Das war heute los. Nach einem schwachen Handelsauftakt rutschte der DAX in der Spitze um knapp 1,4 Prozent ins Minus, konnte sich in der Folge jedoch auch dank eines positiven Handelsauftakts an der Wall Street in die Gewinnzone kämpfen. Die Kursgewinne von 0,8 Prozent konnten jedoch nicht lange verteidigt werden.

Für Verunsicherung dürften die deutschen BIP-Daten für das dritte Quartal gesorgt haben. Zwischen Juli und September schrumpfte die deutsche Wirtschaft gegenüber dem Vorquartal um 0,2 Prozent. Es war der erste Rückgang seit 2015. Auch wenn dazu vor allem die Autoindustrie und die negativen Effekte aus der Umstellung auf das neue Abgastestverfahren WLTP beigetragen hatten, ist ein solcher Rückgang kein gutes Zeichen.
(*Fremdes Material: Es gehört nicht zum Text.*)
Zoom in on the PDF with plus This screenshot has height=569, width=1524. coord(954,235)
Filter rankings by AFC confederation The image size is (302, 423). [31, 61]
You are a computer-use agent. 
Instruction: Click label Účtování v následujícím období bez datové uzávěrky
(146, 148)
Das waren die Tops & Flops. Im DAX konnte sich die E.ON-Aktie (WKN: ENAG99 / ISIN: DE000ENAG999) an die Indexspitze setzen. Das Kursplus lag zeitweise bei rund 6 Prozent. Der Energieversorger hatte Zahlen für das dritte Quartal und die ersten neun Monaten im Geschäftsjahr 2018 präsentiert. Anleger zeigten sich unter anderem von dem Anstieg des bereinigten EBIT nach neun Monaten um 11 Prozent auf 2,35 Mrd. Euro angetan. Zudem kommt die mit RWE (WKN: 703712 / ISIN: DE0007037129) vereinbarte innogy-Aufteilung zwischen den beiden Konzernen voran.

Auch RWE hatte seine neuesten Geschäftszahlen präsentiert. Diese konnten Anleger ebenfalls zufriedenstellen, obwohl das Unternehmen aufgrund einer geringeren Stromerzeugung im Bereich Braunkohle und Atomenergie zuletzt mit deutlichen Ergebnisrückgängen fertig werden musste. Für die RWE-Aktie reichte es trotzdem für ein zwischenzeitliches Kursplus von 3 Prozent.
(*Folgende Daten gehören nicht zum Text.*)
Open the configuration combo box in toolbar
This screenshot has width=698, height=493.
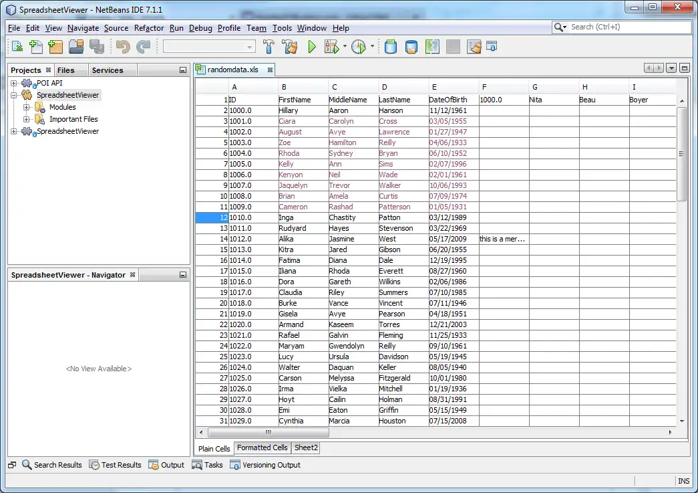209,47
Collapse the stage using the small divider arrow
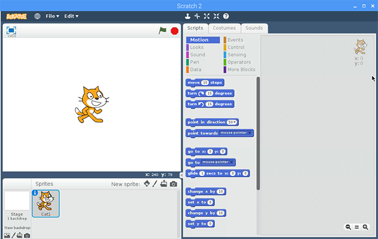This screenshot has height=239, width=378. 181,175
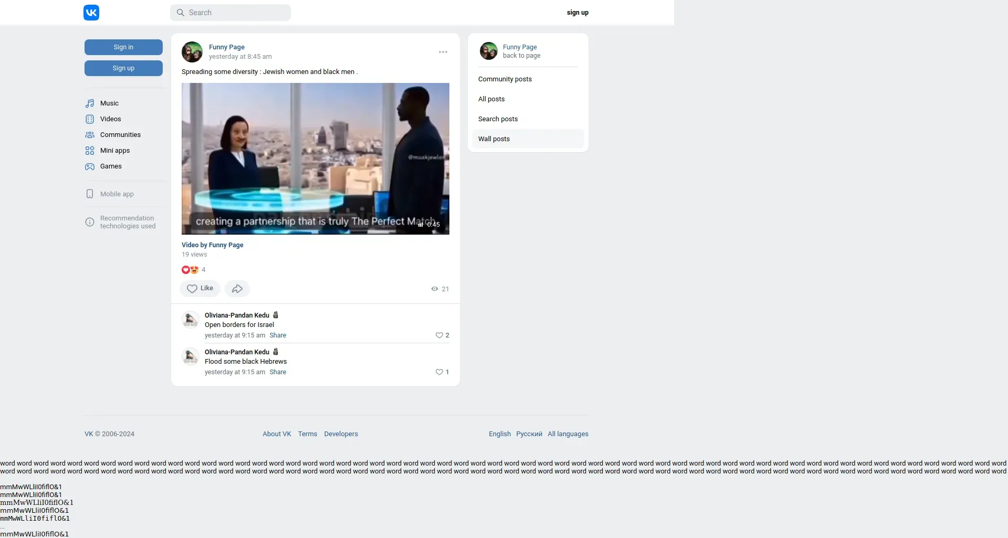Open All languages selector in footer

click(568, 434)
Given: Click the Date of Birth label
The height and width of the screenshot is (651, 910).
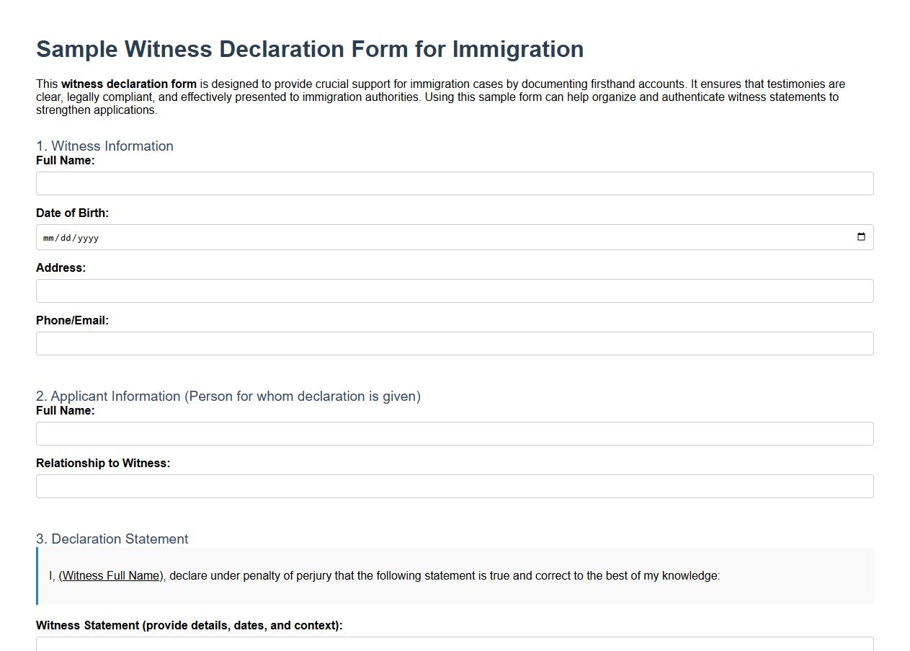Looking at the screenshot, I should point(72,213).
Mit einem Kursminus von mehr als 7 Prozent war die Wirecard-Aktie (WKN: 747206 / ISIN: DE0007472060) dagegen der größte DAX-Verlierer des Tages. Dabei hatte sich der Zahlungsabwickler aus Aschheim bei München in Bezug auf seine 2018er-EBITDA-Ziele noch einmal optimistischer gezeigt. Allerdings scheint die Prognoseanhebung von 530 bis 560 Mio. Euro auf 550 bis 570 Mio. Euro Anlegern immer noch zu bescheiden zu sein.

Das steht morgen an. Hierzulande werden keine marktrelevanten Konjunkturdaten veröffentlicht. Aus den USA erreichen uns dagegen am Nachmittag wie jeden Donnerstag die wöchentlichen Daten zu den Erstanträgen auf Arbeitslosenhilfe.  Zudem steht die Bekanntgabe der Oktober-Einzelhandelsumsätze auf dem Programm. Darüber hinaus werden der Empire State Produktionsindikator (November) und der Philly-Fed-Index (November). Dies ist aber noch nicht alles.

Die Umstellung auf das neue Abgastestverfahren WLTP hat die Autoverkäufe in Europa zuletzt ordentlich durcheinandergebracht. Am morgigen Donnerstag wird der Branchenverband ACEA die Verkaufszahlen für den Monat Oktober veröffentlichen. Neben den Autoherstellern dürften auch auf Unternehmensseite auch die neusten Quartalsergebnisse bei Henkel und Walmart interessant sein.